Elon Musk might be running AI lab in xAI, but it will no longer have any researchers.
Elon Musk has said that xAI will no longer use the term “researchers”, and call them “engineers” instead. X employee Aditya Gupta had today shared a job posting on X for an “AI engineer and researcher — Reasoning post training”. “We at xAI are looking for researchers and engineers for scaling up our RL environments with user feedback and preference in the loop. apply here (or drop me a dm),” he had posted on X.

Musk happened to come across this post, and it seems he wasn’t impressed. “This false nomenclature of “researcher” and “engineer”, which is a thinly-masked way of describing a two-tier engineering system, is being deleted from xAI today,” Musk declared on X. “There are only engineers. Researcher is a relic term from academia,” he added.
“SpaceX does more meaningful, cutting-edge “research” on the advancement of rockets and satellites than all the academic university labs on Earth combined. But we don’t use the pretentious, low-accountability term “researcher”. (We say) engineer,” he added.
Immediately after, Aditya Gupta, who’d made the original job post, shared an update. “correction: looking for solid engineers,” he posted.
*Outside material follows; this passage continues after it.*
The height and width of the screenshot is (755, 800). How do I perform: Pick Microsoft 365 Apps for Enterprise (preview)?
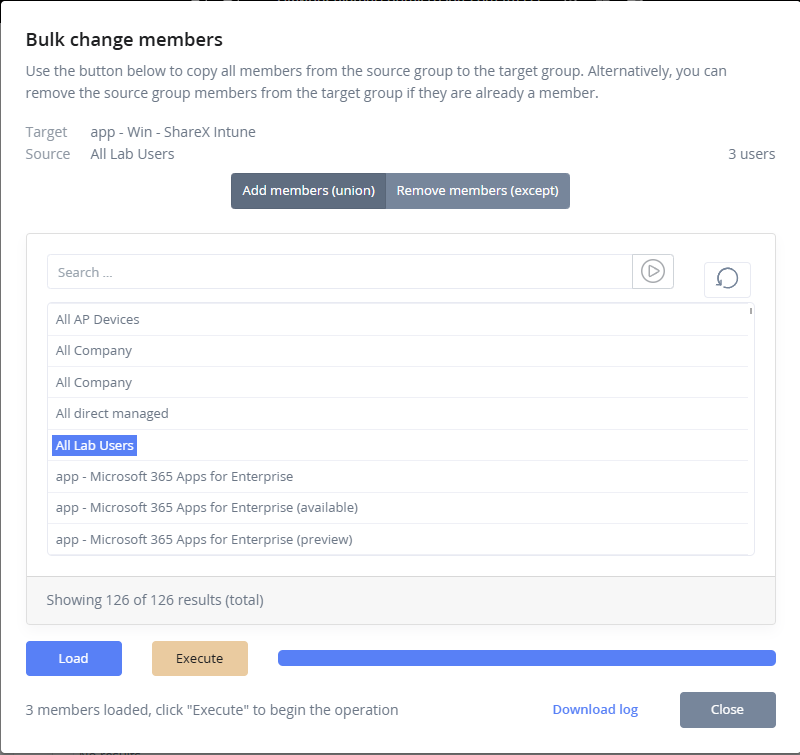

Elon Musk values engineers highly. He himself has a degree in Physics, but has always got his hands dirty, first with coding at Zip2 and PayPal, and then with mechanical and aeronautics engineering at SpaceX and Tesla. Musk likely feels that the term researcher doesn’t completely capture what he expects employees at xAI to do — he likely wants them to be more hands-on and think like engineers, instead of working in a more academic environment that prioritizes publications, citations and tenure like “researcher” connotes.
Other AI labs have some interesting naming conventions as well. OpenAI had simply chosen to call its employees “Member of Technical Staff”, in part to do away with having too many job titles, and likely also to also prevent competitors from getting to know what exactly someone does at the company. Musk seems to have different reasons for choosing to do away with “researcher” and calling everyone an “engineer” instead. It remains to be seen if this catches on in the AI space, but given how many top AI employees have come into the corporate world straight from academia, doing away with “researcher” in favour of “engineer” could take some getting used to for many.